The input section start
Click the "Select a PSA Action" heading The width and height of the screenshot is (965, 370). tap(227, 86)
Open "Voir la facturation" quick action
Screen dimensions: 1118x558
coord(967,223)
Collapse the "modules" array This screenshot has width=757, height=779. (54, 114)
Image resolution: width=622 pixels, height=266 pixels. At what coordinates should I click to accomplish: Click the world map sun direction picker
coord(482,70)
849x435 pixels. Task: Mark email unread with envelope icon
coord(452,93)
The input section end
The input section start
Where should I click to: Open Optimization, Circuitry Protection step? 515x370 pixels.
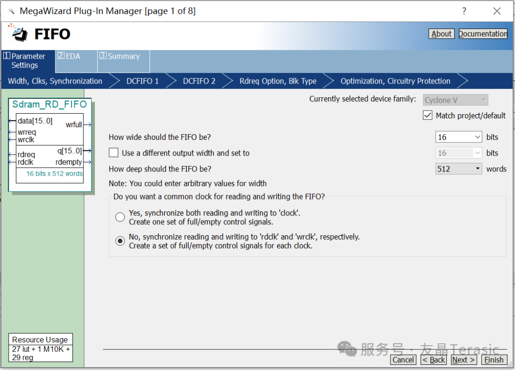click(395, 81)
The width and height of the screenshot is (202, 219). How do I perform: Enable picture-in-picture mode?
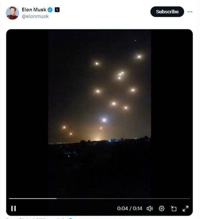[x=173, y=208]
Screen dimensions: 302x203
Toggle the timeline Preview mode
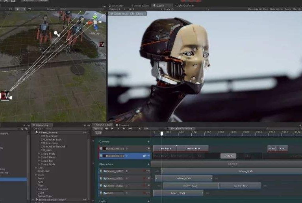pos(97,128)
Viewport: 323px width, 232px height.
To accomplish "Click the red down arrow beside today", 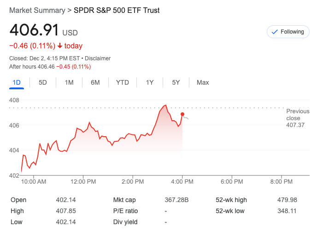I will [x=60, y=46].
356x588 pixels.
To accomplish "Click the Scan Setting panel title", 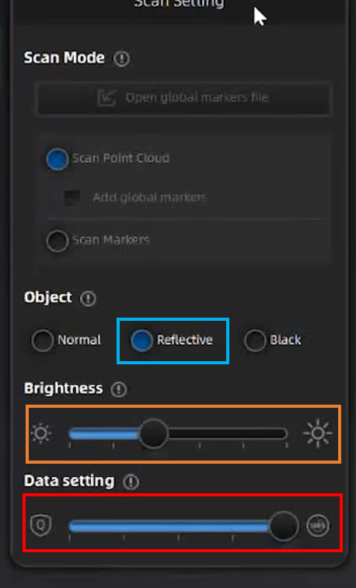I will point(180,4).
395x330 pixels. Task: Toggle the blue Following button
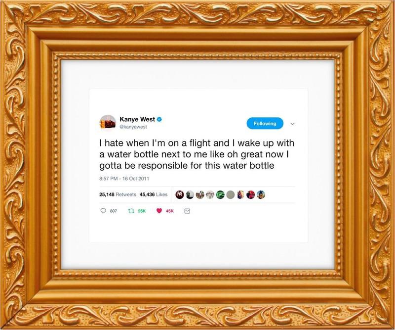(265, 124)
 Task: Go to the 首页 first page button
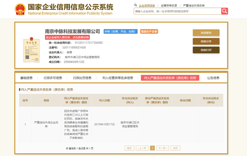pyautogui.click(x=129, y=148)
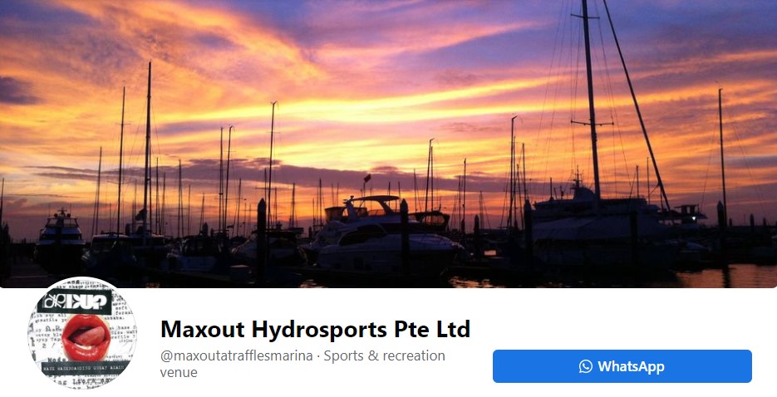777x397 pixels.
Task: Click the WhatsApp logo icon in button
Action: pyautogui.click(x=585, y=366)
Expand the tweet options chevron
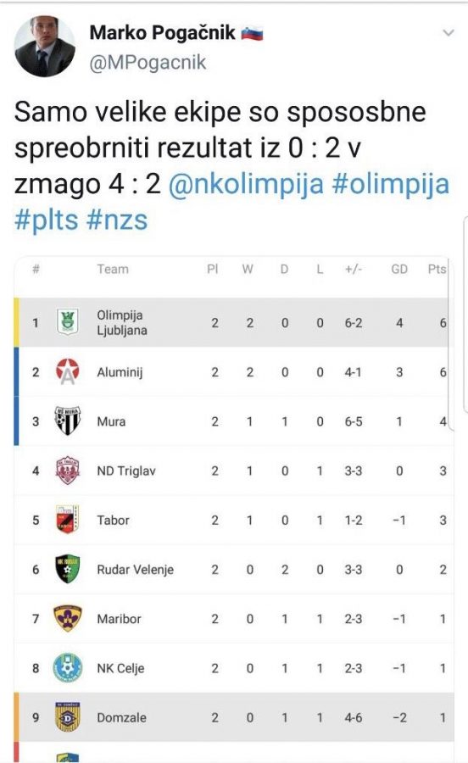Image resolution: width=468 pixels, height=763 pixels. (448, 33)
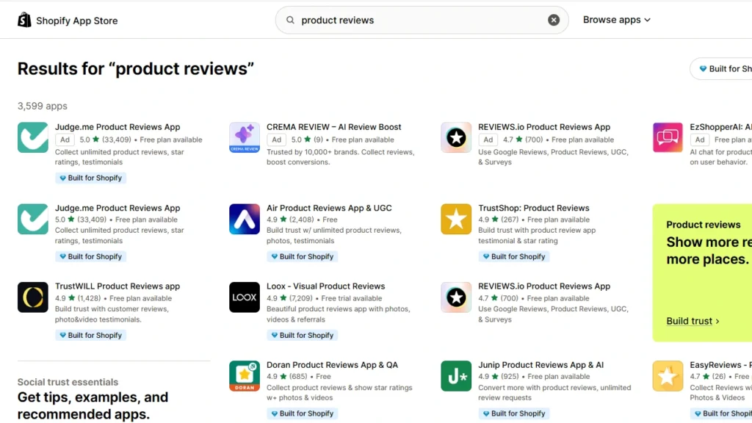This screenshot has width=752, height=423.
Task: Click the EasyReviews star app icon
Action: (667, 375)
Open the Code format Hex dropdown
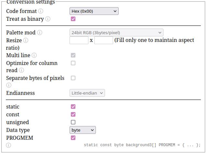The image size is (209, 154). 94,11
The input section end
The input section start
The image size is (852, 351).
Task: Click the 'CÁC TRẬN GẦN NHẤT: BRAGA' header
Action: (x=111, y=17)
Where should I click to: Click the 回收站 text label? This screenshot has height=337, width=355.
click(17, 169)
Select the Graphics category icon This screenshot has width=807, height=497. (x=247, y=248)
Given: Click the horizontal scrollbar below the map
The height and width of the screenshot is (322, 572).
The input section end
> **What you will do**
In the entries above, find the line holding "Given: Click the" and the line holding "The height and"; print both of them and every line between, exactly, and nothing else.

> **Result**
Given: Click the horizontal scrollbar below the map
The height and width of the screenshot is (322, 572).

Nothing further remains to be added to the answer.